The bottom line is that it’s the fault of surging interest rates and real yields: “The expected path of interest rates is now higher than we previously assumed, which tilts the distribution of equity market outcomes below our prior forecast.” Here, Kostin pretends he was right all along, saying that “the S&P500 Index actually reached our previous year-end target of 4,300 in mid-August,” even though Kostin never told clients to sell there.
Since the rate complex has shifted dramatically, Kostin now says that “the higher interest rate scenario that we now incorporate into our valuation model supports a P/E of 15x (vs. prior forecast of 18x) and implies a year-end (3-month) S&P500 target of 3600 (-5%) and 6-month and 12-month forecasts of 3600 (-5%) and 4000 (+6%).”

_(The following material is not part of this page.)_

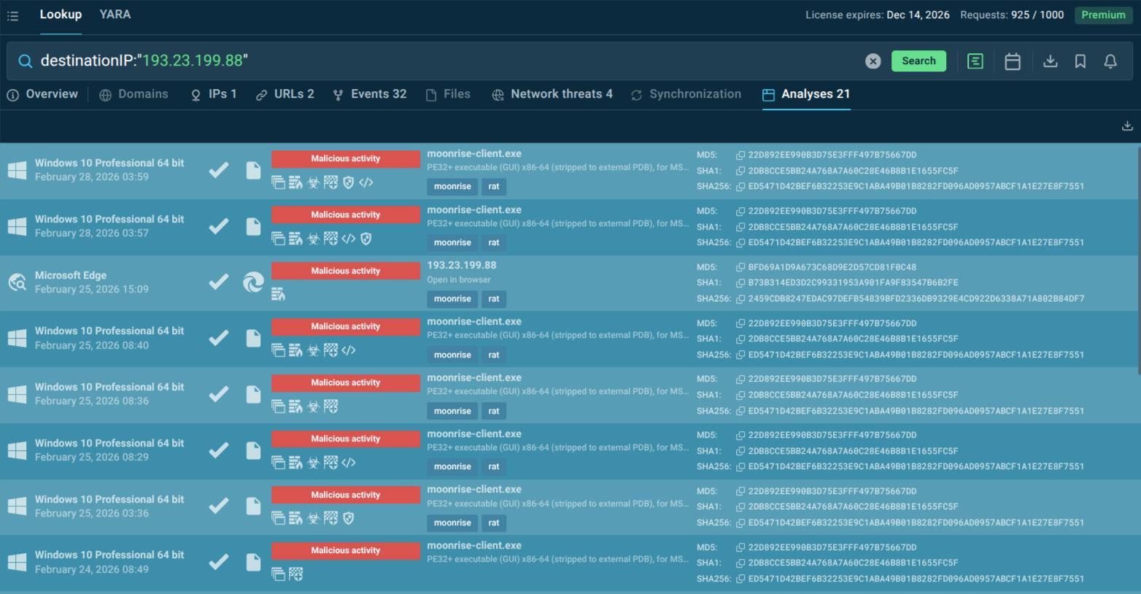Copy the MD5 hash of the first moonrise-client.exe result
Viewport: 1141px width, 594px height.
739,155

One of Kostin’s colleagues, Dominic Wilson, has an S&P500 target of as low as 2,900 in a global recession scenario, but Goldman will wait the requisite two months until after the midterms before it tells the truth about what lies ahead.
While Goldman has flip-flopped from one of the most bullish to one of most bearish banks on Wall Street, many knew long ago that this bearish pivot was coming. Now that even Goldman has turned, the bottom may finally be in sight, because if Goldman’s case is to tell all its clients to sell, then the bank’s traders are officially buying everything thrown their way.